▶ [What you have to do]
Search the entries for the word "Focus" and return every line where it is found.
[Start of section]
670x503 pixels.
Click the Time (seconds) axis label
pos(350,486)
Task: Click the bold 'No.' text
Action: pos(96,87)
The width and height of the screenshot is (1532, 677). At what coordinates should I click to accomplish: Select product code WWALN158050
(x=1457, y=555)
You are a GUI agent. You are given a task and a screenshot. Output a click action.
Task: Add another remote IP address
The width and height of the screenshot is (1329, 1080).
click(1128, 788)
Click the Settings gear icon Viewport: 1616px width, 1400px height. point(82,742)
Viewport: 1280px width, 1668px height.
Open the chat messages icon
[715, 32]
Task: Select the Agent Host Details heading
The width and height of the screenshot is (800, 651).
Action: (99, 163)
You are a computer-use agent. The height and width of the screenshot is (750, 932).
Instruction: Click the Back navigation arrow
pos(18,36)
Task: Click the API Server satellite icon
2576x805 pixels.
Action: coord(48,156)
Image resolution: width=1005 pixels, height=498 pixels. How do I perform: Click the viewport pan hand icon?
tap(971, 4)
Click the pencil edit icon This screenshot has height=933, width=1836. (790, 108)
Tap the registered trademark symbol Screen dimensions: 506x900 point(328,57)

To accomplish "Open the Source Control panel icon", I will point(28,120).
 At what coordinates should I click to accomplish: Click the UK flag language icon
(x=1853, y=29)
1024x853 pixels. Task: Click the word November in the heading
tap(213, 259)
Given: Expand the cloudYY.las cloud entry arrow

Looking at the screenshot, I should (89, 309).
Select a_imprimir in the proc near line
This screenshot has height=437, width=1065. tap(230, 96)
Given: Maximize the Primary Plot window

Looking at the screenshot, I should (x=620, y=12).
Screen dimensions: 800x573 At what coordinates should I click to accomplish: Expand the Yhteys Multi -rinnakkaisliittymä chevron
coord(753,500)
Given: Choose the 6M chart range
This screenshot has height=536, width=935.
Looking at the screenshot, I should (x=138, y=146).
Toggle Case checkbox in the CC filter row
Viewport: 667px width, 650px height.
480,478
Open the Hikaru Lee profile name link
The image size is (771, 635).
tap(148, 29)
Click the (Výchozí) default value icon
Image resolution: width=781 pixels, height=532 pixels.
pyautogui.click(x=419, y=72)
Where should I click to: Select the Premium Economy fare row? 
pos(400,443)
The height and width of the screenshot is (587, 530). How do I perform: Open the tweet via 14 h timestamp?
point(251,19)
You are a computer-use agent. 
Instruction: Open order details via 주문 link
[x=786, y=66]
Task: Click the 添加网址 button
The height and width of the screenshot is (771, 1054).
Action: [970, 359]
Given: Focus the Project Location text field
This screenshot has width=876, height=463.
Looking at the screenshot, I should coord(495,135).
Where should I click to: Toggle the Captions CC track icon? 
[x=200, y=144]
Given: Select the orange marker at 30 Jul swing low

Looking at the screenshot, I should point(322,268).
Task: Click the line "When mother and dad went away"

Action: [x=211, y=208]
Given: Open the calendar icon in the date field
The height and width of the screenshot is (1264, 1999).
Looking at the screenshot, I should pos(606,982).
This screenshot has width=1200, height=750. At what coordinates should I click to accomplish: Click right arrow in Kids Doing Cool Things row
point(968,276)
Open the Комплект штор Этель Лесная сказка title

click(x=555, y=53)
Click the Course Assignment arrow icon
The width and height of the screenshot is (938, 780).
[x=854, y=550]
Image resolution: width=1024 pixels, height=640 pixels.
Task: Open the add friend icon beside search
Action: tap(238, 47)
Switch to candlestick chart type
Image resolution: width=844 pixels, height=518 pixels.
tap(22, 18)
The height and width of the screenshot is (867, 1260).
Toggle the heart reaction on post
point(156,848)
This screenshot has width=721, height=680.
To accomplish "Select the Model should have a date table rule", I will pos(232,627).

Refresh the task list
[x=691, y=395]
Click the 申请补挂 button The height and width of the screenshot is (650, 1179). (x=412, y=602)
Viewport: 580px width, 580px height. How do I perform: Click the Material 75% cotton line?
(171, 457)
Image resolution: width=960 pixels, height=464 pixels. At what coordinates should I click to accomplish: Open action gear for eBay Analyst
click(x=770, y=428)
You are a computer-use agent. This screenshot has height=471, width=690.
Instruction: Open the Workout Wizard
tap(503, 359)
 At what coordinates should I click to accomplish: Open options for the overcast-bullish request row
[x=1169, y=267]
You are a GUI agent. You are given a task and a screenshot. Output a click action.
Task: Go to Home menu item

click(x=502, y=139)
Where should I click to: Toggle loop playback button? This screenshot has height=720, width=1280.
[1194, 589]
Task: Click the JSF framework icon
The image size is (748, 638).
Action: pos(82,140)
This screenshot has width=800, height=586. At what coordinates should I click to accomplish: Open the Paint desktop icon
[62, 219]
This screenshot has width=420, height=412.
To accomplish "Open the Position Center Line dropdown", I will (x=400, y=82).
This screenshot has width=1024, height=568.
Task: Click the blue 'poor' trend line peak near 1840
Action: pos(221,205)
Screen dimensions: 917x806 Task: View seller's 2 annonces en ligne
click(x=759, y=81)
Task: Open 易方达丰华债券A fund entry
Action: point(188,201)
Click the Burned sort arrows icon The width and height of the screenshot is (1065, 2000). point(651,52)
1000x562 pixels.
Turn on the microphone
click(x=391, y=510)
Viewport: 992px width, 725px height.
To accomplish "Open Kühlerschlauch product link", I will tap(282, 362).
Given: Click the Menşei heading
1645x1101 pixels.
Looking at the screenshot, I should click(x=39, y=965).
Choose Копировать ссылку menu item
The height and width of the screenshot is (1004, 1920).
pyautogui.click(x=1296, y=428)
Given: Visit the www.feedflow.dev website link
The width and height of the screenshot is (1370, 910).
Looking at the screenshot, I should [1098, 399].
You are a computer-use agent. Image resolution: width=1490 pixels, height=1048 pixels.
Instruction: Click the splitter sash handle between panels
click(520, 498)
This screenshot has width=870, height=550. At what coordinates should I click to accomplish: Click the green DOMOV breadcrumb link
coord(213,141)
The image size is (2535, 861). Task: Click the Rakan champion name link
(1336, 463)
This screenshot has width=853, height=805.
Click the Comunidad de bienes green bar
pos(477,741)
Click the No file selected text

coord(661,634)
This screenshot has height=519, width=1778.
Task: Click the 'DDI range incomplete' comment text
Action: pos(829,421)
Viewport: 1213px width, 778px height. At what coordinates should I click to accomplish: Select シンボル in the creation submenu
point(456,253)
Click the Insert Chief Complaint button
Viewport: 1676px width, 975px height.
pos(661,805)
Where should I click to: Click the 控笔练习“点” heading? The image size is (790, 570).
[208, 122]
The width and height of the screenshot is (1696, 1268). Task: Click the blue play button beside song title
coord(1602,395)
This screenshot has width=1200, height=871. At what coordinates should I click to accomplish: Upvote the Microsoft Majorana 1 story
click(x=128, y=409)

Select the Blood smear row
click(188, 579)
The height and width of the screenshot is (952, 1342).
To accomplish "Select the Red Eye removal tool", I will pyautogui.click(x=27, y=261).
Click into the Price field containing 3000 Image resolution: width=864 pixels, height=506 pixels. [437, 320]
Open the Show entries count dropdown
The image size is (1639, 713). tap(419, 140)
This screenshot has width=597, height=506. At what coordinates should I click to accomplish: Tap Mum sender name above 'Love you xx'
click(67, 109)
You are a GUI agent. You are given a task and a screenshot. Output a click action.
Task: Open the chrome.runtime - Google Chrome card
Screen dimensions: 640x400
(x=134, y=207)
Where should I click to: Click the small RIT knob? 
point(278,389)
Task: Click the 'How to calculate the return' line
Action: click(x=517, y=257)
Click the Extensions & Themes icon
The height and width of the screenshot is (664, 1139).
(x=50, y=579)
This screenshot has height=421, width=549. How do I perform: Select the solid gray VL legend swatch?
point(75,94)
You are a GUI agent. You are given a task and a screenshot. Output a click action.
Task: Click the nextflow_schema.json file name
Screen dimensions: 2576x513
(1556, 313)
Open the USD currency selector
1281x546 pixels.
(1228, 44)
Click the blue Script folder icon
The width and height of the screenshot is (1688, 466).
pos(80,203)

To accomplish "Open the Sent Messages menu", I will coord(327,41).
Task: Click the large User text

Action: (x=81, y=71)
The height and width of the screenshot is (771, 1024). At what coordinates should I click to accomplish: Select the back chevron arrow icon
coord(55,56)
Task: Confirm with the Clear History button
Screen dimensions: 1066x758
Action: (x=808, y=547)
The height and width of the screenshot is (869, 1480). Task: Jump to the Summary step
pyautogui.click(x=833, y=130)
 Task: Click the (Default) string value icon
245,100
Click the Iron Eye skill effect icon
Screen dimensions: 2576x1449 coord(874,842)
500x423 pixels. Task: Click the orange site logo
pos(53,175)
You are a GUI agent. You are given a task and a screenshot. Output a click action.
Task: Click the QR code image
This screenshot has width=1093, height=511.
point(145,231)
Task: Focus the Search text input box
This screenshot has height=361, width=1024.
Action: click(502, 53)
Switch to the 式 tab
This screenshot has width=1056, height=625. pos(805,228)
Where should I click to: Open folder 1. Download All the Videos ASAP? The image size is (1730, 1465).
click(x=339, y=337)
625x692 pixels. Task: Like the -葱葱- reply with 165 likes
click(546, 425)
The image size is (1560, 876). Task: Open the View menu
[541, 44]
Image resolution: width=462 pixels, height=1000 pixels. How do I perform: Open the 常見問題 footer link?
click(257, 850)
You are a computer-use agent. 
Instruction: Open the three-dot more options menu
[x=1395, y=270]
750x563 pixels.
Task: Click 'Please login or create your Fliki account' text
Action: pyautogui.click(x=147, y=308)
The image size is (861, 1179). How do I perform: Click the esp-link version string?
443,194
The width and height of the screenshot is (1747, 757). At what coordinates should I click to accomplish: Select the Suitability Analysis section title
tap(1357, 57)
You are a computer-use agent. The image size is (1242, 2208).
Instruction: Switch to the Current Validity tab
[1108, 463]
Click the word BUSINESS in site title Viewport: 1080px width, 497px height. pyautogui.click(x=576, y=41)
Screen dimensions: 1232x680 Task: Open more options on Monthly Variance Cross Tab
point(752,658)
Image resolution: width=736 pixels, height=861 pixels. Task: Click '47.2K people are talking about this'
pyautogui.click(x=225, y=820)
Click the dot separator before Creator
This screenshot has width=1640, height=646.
[End of section]
▶ [Written reply]
Given: Focus the Project Location text field
Task: Focus the Search text input box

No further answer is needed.